Это было тихое, залитое солнцем место, наполненное печальным спокойствием. Расположенный за домом сад стал разрастаться, деревья протягивали ветви сквозь стропила разрушенной крыши, сад наступал на парадный двор, и трава уже пробилась сквозь камни, которыми была вымощена площадка перед входом. Они собрали серебряные и золотые персики и ели их, сидя на террасе, выходящей на море. Сюда тоже пробрался сад, множество вьюнков обвилось вокруг колонн, и крошечные пресмыкающиеся поработали над разрушением балюстрады и стен, стараясь проникнуть в каждую щелочку. Прибывшие с континента после эпохи оледенения, атланты, несомненно, развивали свою собственную экосистему с отличной от континентальной флорой и фауной. Радиационное поле Лоудстоуна стимулировало разнообразие видов, и теперь остров был заполнен тысячами уникальных созданий. Рэйфарл назвал ей цветы, которые ему были знакомы: бледный миниатюрный цветок с кроваво-красной серединкой назывался «раненая звездочка», свисающие с каждой балки стропил желтые кисти — «любовники», там были «фантазия», «лисьи лапки», «ядовитки». Летали птицы, малюсенькие, как бабочки, и бабочки, огромные, как птицы. Над садом пролетели розовые лебеди с черными клювами, которые были в два раза больше, чем их континентальные родственники.

Когда они наелись и помогли друг другу напиться из колодца, они взяли с заброшенной кухни несколько кухонных горшков и вернулись на пляж. Рэйфарл взял кухонный нож и исчез в поисках обеда. Спустя некоторое время он вернулся с устрицами и крабами. Они приготовили крабов на костре, а устриц ели сырыми, хотя это блюдо не показалось очень вкусным.

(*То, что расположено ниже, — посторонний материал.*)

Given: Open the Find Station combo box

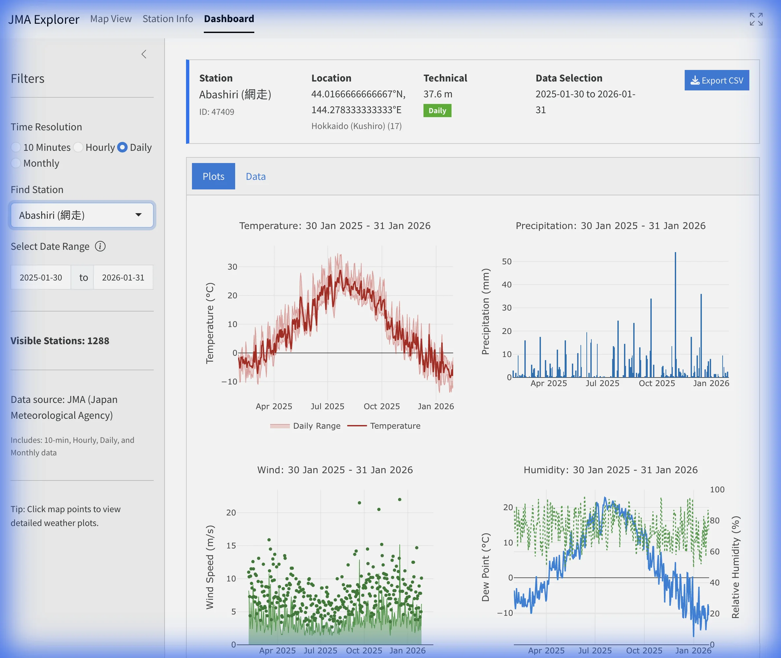Looking at the screenshot, I should (x=82, y=215).
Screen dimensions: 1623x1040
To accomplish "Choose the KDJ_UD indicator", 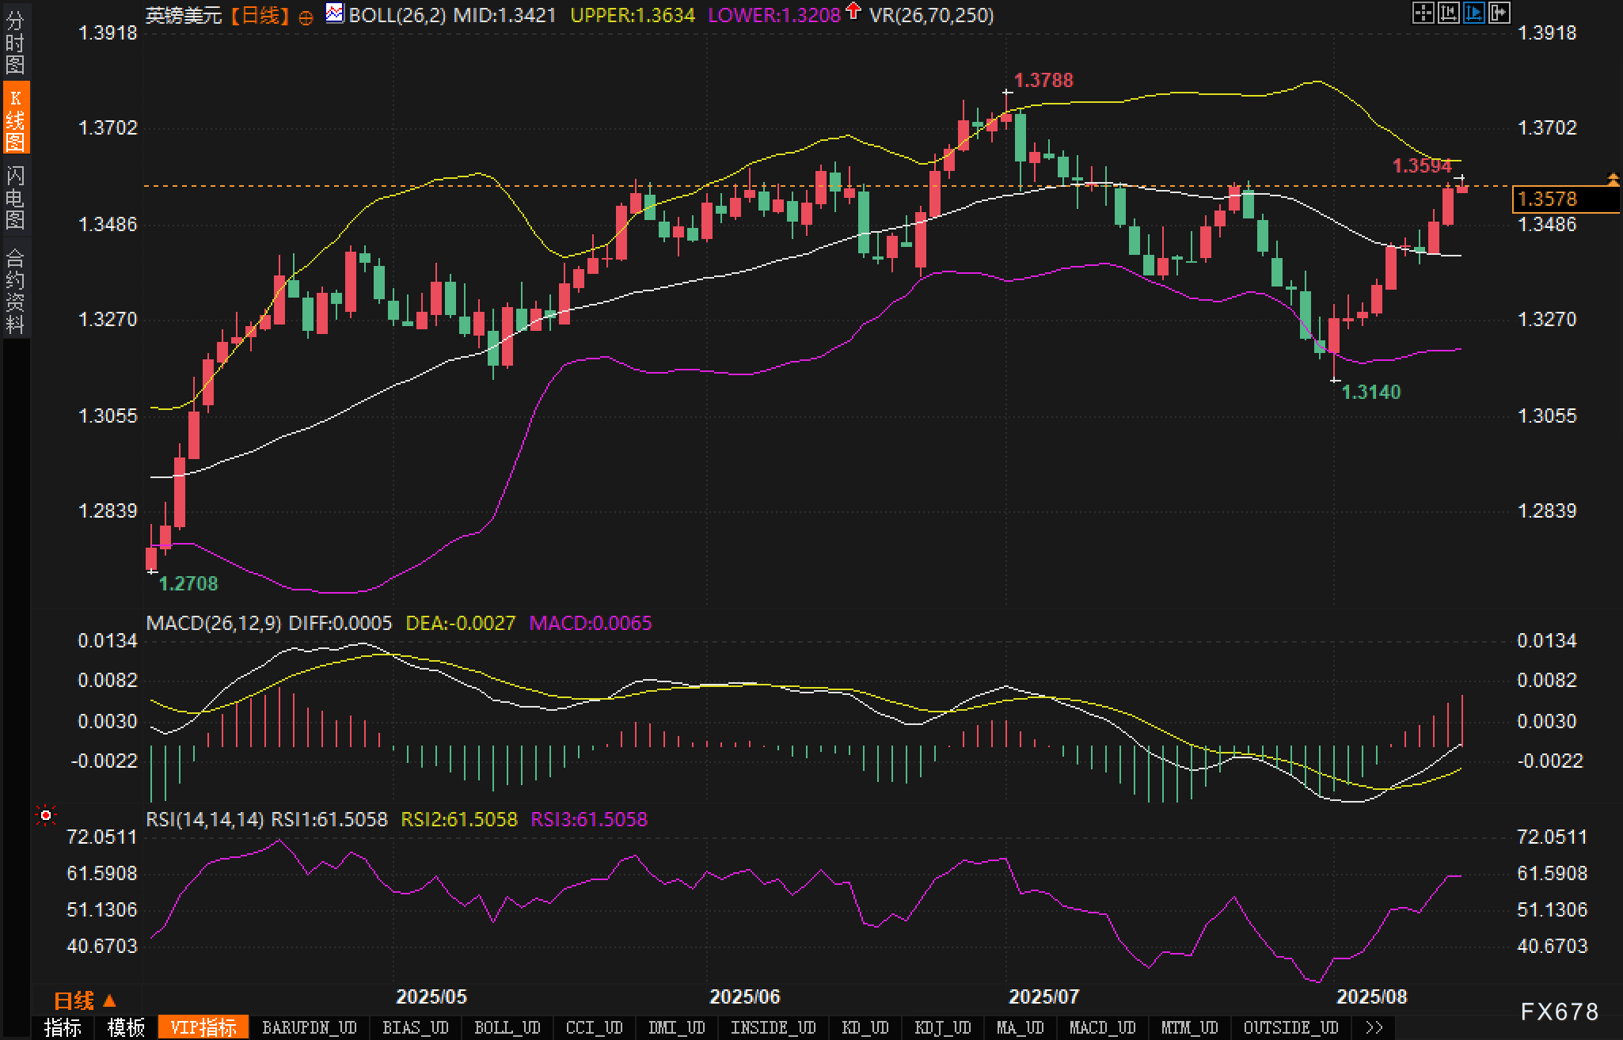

— Больше я ничего не смог поймать, — сказал Рэйфарл. — Видел только мантарэй, уплывших на глубину, и акулу. Здесь что-то не в порядке, все рыбы, на которых я обычно охотился с острогой, куда-то уплыли. Я ничего не понимаю, — он нахмурился, явно огорчившись.

Рэйфарлу была свойственна чрезвычайная подвижность, его обычное легкомыслие и цинизм перемежались с необъяснимыми вспышками серьезности, свет лежал в основании тени, слабость пронизывалась силой, стремительность, беззаботность, безрассудство прятались под блеском истинной храбрости. Он был полон противоречий. Однако Ферн чувствовала в путанице его характера, где смешались позитивная и негативная энергии, черты устойчивости, пока еще почти невидимые. Она думала: я люблю его, он не покинет меня. Это была оптимистическая логика юности, но Ферн была в этом уверена. И благодаря этой уверенности она доверила ему свою жизнь.

— Может быть, это связано с уничтожением камня, — сказала она.

— Ты хочешь меня в этом убедить?

— Нет, — ответила Ферн.

Этой ночью они почти не спали, их поглотила любовь, любовь людей, мир которых движется к концу. Ферн не думала о своей цели не потому, что отказалась от нее, но потому, что сейчас она вся принадлежала этому моменту. Боги дали ей передышку. Кем бы они ни были, она получила от них этот подарок. Ферн и Рэйфарл лежали в пещере, а снаружи пришел прилив, потом начался отлив, и Ферн думала, что в этой жизни, и, может быть, во всех ее других жизнях она будет помнить, что любовь звучит как море, и сердце бьется так же, как волны бьются о берег, и она слышит эхо этого биения в каждой клеточке каждой раковины.